Do you often suffer from red, bumpy, scaly, itchy, inflamed/blistered or swollen skin? Dry skin, sunburn or an insect bite may be the cause. Or, you may have a skin allergy. The most common skin allergies include eczema, hives/angioedema and contact dermatitis.
Urticaria is another term for "hives." The condition affects an estimated 20 percent of the population at one time or another in their lives. An episode of hives can start as itching, followed by swollen, red welts. The itching may be mild or severe. Scratching, alcoholic beverages, exercise, and emotional stress may worsen the itching
Angioedema appears on the eyelids, lips, tongue, hands and feet and is typically not red or itchy—just swollen. The allergens that trigger hives may take days to leave the body, so an allergist/immunologist may prescribe antihistamines or in severe cases, steroids. Other tips for symptom relief are cool showers, applying a cool compress or wearing loose/light clothing.

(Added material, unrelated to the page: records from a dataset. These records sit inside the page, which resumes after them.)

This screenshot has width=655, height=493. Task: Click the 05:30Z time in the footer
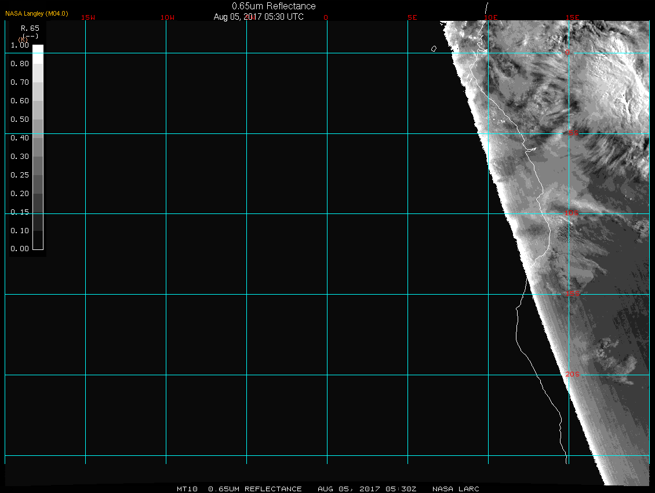(403, 489)
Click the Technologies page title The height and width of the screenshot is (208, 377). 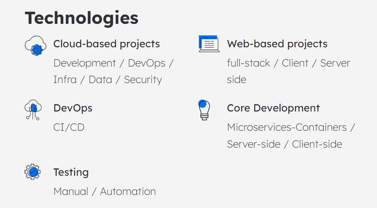tap(81, 18)
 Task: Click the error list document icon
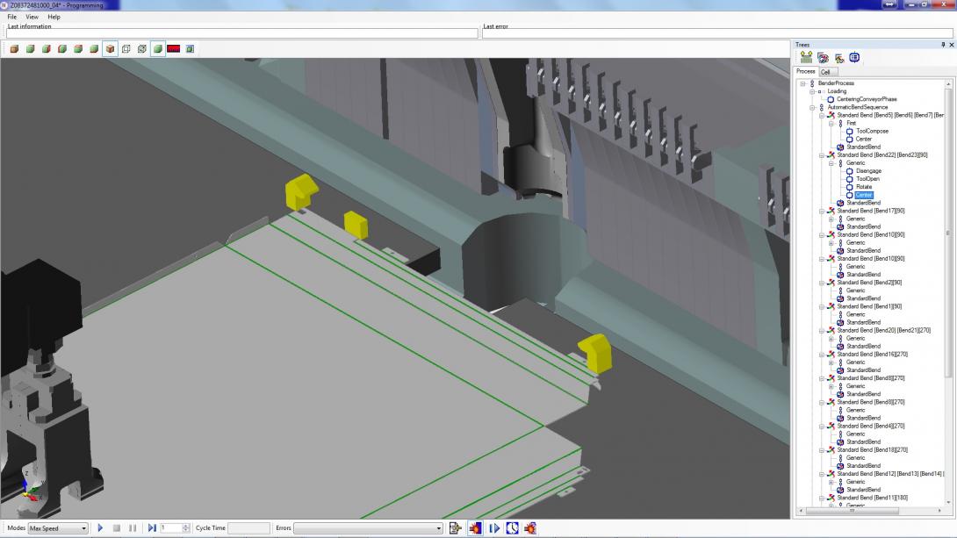pyautogui.click(x=456, y=528)
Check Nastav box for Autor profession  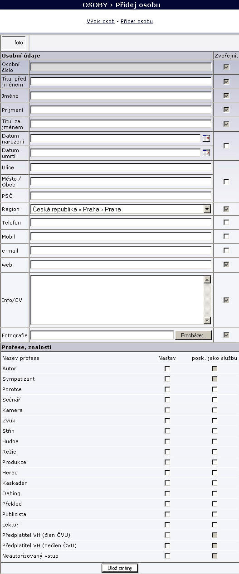pos(167,368)

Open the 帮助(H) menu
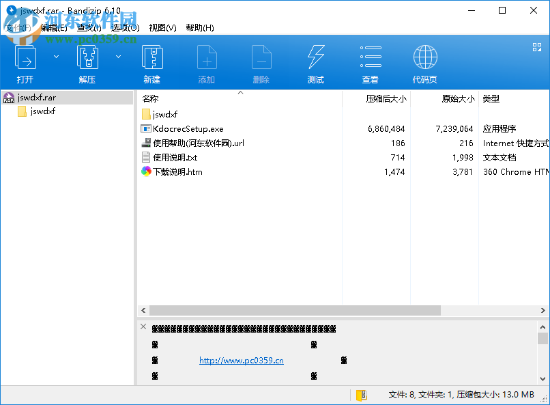click(199, 28)
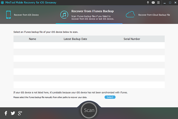Open the Google Plus share icon
Image resolution: width=178 pixels, height=119 pixels.
tap(20, 113)
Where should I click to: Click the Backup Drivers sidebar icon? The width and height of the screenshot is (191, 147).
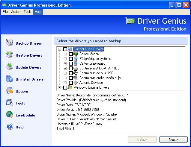tap(10, 43)
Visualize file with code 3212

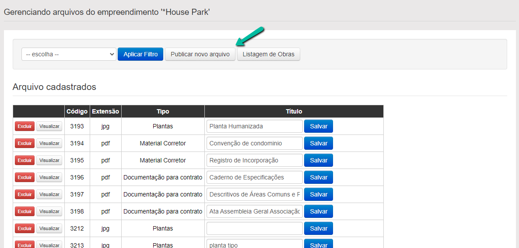[49, 228]
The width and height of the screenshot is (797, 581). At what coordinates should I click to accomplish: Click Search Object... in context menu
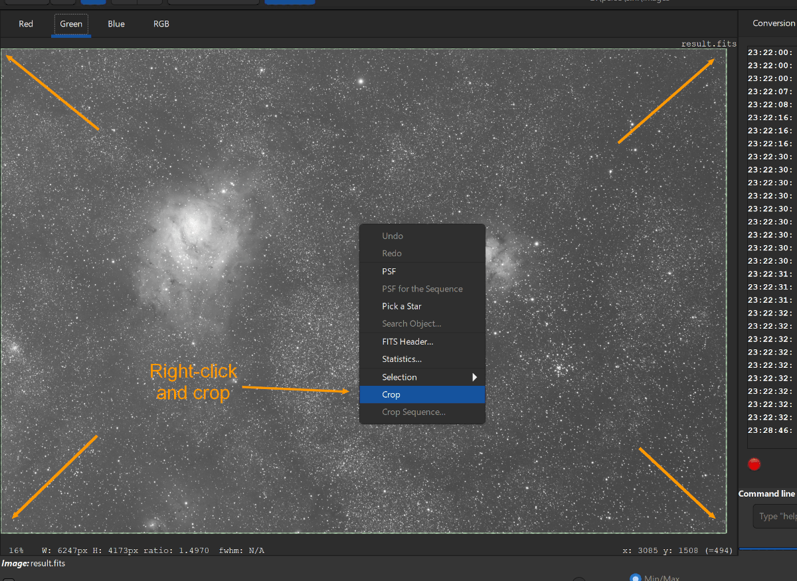coord(411,324)
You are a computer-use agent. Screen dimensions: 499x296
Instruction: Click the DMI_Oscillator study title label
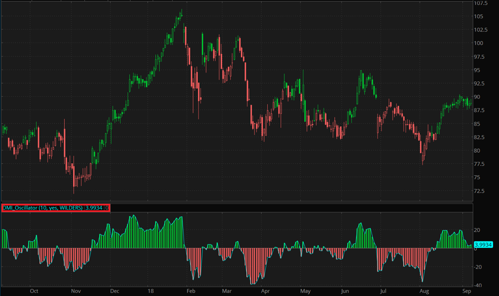[x=43, y=208]
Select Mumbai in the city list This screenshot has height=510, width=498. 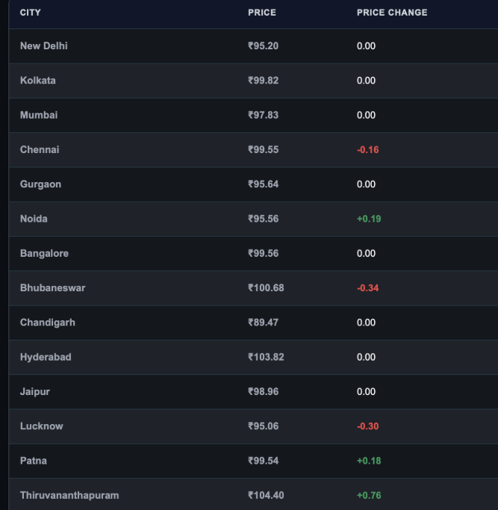coord(39,115)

When certain substances come into contact with your skin, they may cause a rash called contact dermatitis. Irritant contact dermatitis is often more painful than itchy, and is caused by a substance damaging the part of your skin it comes into contact with. The longer your skin is in contact with the substance, or the stronger the substance is, the more severe your reaction will be. These reactions appear most often on the hands and are frequently work-related.
Poison ivy, poison oak, and poison sumac are common plants of the genus toxicodendronthat contain an oil called urushiol. When urushiol oil touches the skin, many people develop an itchy and inflamed rash due to an immune response called contact dermatitis.
Both poison ivy and poison oak grow clusters of three leaves, which has lead to the saying "leaves of three, let it be!" to help remember how to identify the plant.